2. since there is true account portability, users could simply swap to a different PDS and client, and re-route around the damage.
Also given that it's against their entire stated mission and goals, it would be social suicide.
It would probably be worth clarifying in that repo what the license is for both the code in that repo and the code that it's actually running. It looks like it's just a very thin wrapper around @atproto/pds, which is MIT/Apache 2.0 [0], but the repo you link to has no license.
Edit: now it has one! Thanks!
[0] https://www.npmjs.com/package/@atproto/pds
Yup, it's MIT/Apache 2.0. We'll fix that.

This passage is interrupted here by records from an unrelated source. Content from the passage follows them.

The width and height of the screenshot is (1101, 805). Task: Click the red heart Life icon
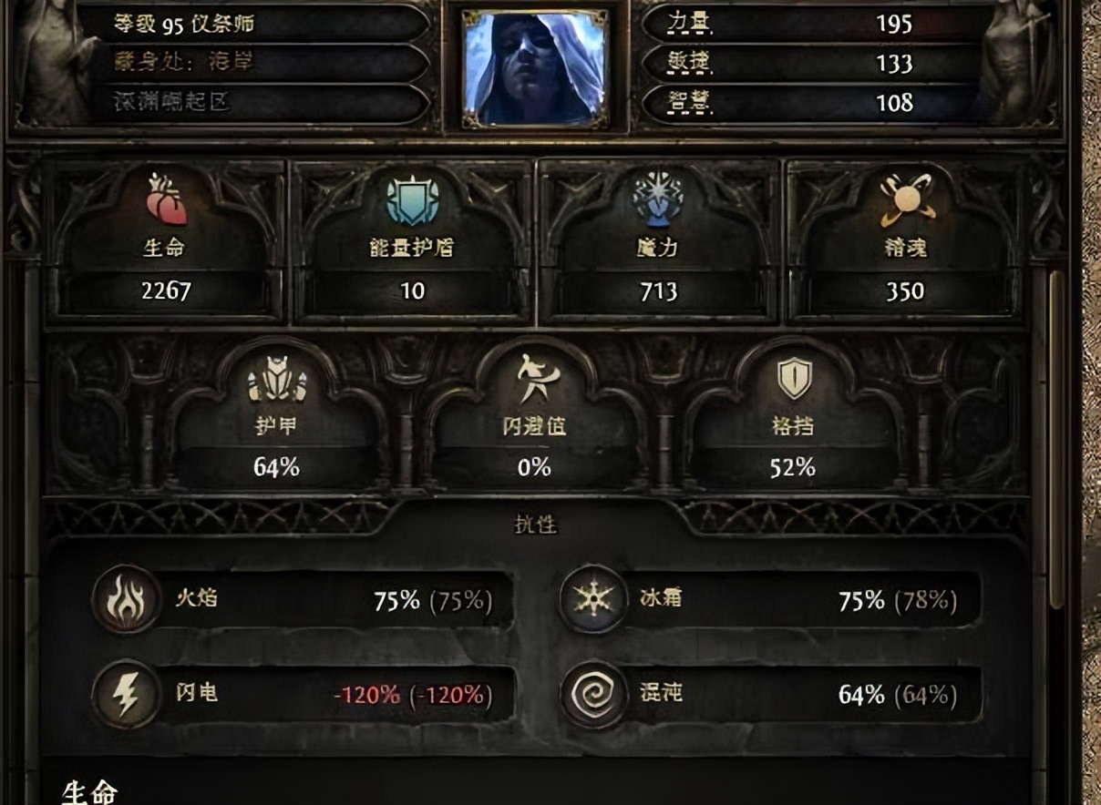166,199
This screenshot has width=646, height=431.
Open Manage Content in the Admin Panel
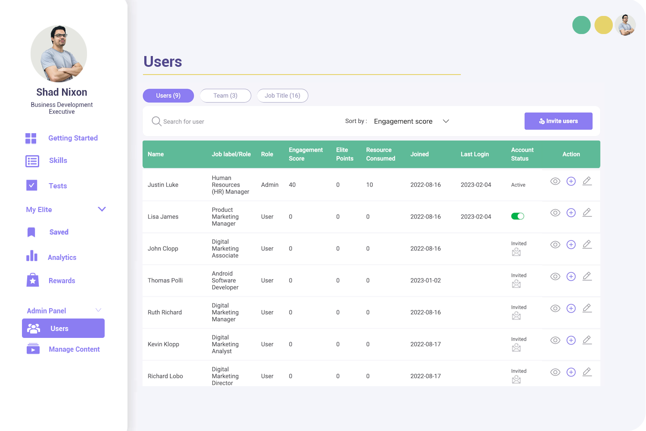coord(74,350)
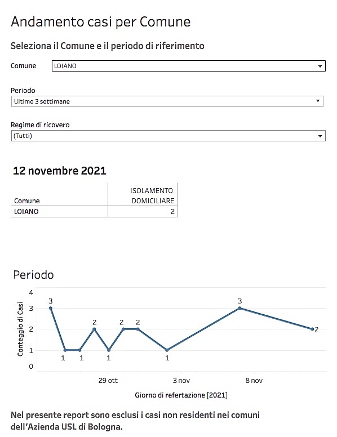The width and height of the screenshot is (337, 437).
Task: Select the LOIANO row in the table
Action: 94,212
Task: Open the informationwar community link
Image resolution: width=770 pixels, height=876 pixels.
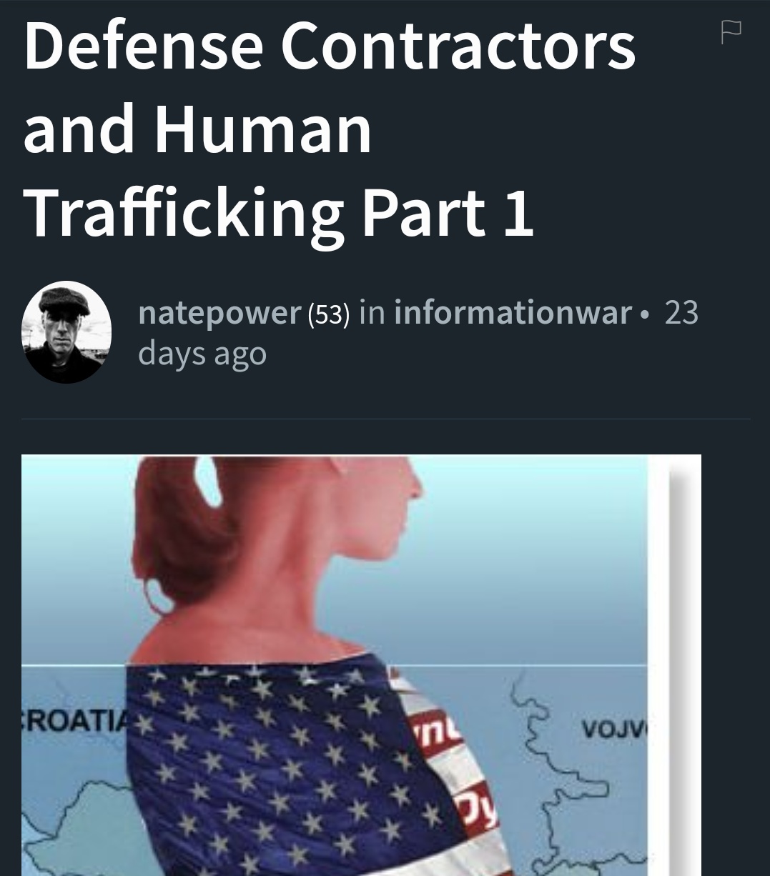Action: [x=513, y=312]
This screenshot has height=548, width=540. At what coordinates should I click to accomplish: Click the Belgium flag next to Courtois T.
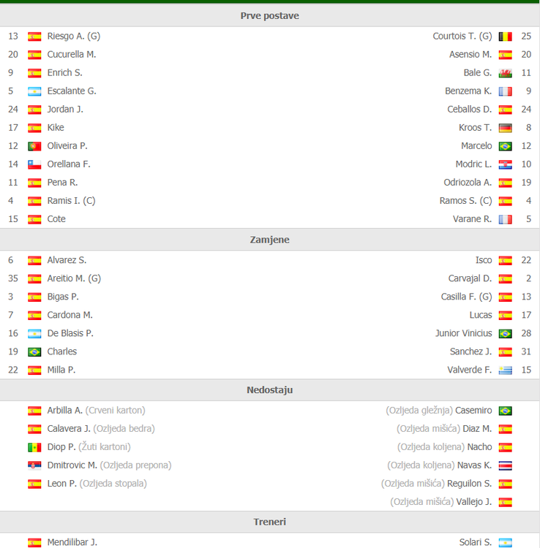tap(505, 36)
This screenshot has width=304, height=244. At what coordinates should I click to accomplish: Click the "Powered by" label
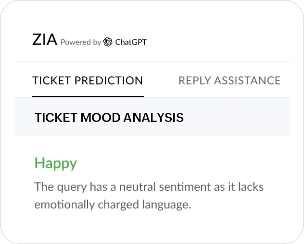point(80,42)
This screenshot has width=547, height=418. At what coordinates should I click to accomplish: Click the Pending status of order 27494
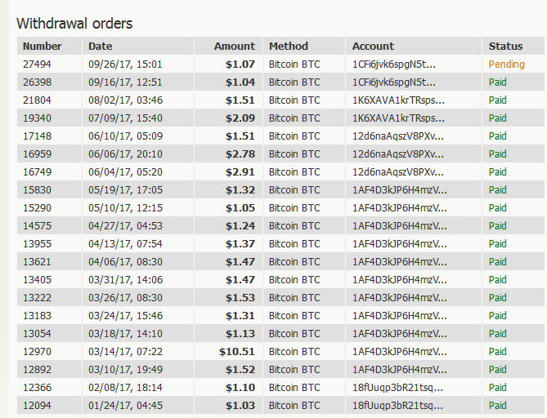tap(507, 64)
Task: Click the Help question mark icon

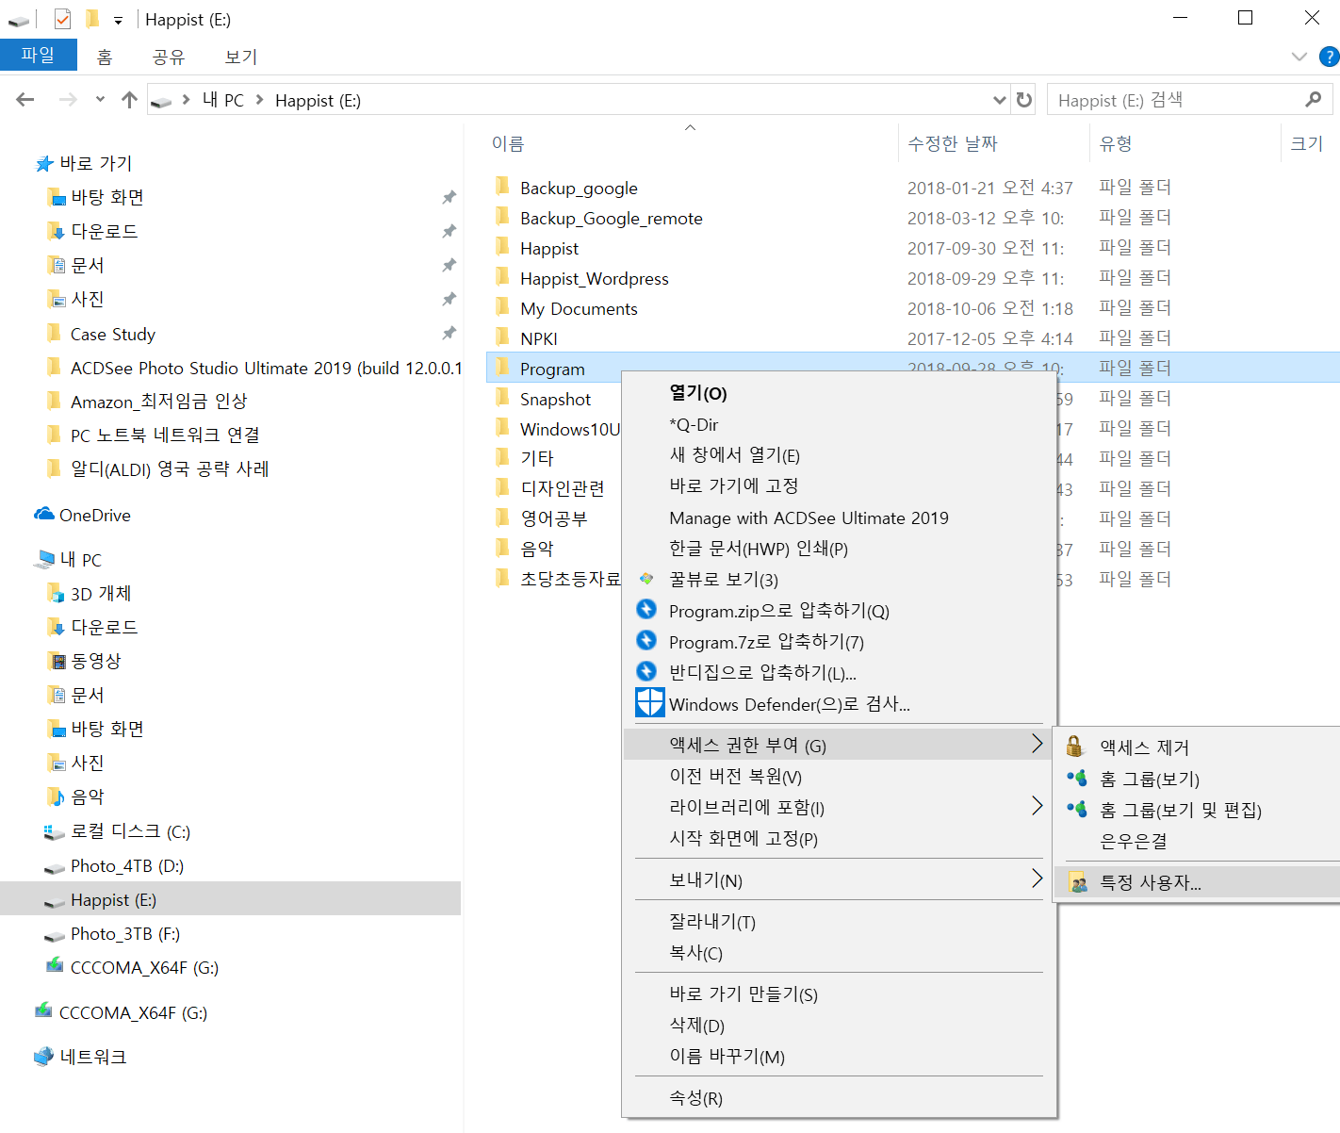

Thanks for the heads up.
Given the PDS server works on ports 80/443 and I'd like to use a domain (@nytimes.com in the documentation, but say @example.com), how does it interoperate with existing services that already operate on @example.com , for example a website, blog, cloud.
I'd imagine this use case is quite common for self hosters. If it can't operate alongside an existing, say, nginx on this port, are there recommended alternate practices?
I'm excited at separating identity from hosting, of which self hosting identity gets us closer.
Now that individual posts can be viewed without logging in, is there a way to view/load a feed without authentication?
I'm working on a client and there's a specific scenario where I want to be able to show a feed like "Top 20 - Past 3 Hours" before a user has logged in to their Bluesky account.